Paper Summaries
Craft
Material

July 4, 2026 | 2 minute read

Of Work and Words: Craft as a Way of Telling

by Tim Ingold

Critical Analysis

One view of craft is a person manipulating a material to produce a form, where craft ability is the competence of knowing the material itself; that knowing is often claimed to be tacit or habitualized, and the interaction with the material is embodied and emergent. In this text, Ingold offers another perspective: an expert is thinking with the material and engaging in a dialogue with an environment, “thinking with things more than she is thinking about them, letting them in as an accessory to her own reflections” (11). This positions skill as an extension of the mind, and tacit competence of manipulation as flowing through the body, or “radiating outwards from its seat in the body” (11); referencing Clark, it “is not the fish that swims, but the fish-in-the-water,” where the environment (consisting of tools and materiality) is the action as much as it is a medium for interaction.

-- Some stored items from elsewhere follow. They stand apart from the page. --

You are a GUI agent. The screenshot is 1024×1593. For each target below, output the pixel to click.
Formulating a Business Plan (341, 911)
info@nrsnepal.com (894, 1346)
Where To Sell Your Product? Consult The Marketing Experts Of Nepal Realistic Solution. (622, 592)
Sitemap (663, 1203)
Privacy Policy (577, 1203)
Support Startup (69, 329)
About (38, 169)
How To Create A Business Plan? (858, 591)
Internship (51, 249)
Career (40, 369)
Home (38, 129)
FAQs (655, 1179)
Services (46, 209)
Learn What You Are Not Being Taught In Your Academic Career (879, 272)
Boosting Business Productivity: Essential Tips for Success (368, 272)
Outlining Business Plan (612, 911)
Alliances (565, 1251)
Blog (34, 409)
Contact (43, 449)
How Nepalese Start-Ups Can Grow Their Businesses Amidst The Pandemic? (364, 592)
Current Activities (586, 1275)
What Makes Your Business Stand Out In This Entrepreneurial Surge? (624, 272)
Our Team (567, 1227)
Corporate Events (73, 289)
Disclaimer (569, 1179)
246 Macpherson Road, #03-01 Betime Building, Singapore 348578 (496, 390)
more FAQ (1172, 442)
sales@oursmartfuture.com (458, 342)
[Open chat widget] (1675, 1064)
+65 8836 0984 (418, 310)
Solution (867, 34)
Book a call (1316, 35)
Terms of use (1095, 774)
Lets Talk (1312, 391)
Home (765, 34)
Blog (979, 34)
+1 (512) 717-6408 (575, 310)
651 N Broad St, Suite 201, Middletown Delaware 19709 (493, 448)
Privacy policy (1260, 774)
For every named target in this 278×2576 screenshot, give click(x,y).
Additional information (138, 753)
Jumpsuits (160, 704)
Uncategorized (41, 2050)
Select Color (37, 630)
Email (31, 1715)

The potter-on-the-wheel as a metaphor for designing invisible things, like services and strategies, may be questionable. Environment, Person, Tools, Material, Form is too linear, too simple. Craft involves a great deal of sitting around not making things, and reflecting on the attributes of environment, person, tools, materials and form, but “craft is the art of not making things” is imprecise; Ingold offers that “that it is a churning of the mind, as it stirs up and is in turn stirred by the sounds and feelings of its milieu. The mind, then, is not so much a computational device as a vortex in the mix” (12) which speaks to this, and he attributes this to concentration: “This explains why craftspeople, absorbed into their tasks, by their own report tend to experience their own presence and movement, and the presence and movement of the persons and things with whom and with which they engage, with heightened rather than diminished intensity” (12).

Making on the way to a thing is a performance of craft. Making as a way of understanding and experiencing is autotelic, but reflective. Something happens in-between, continually. Both may be the “thinking with things,” as compared to “producing a thing.”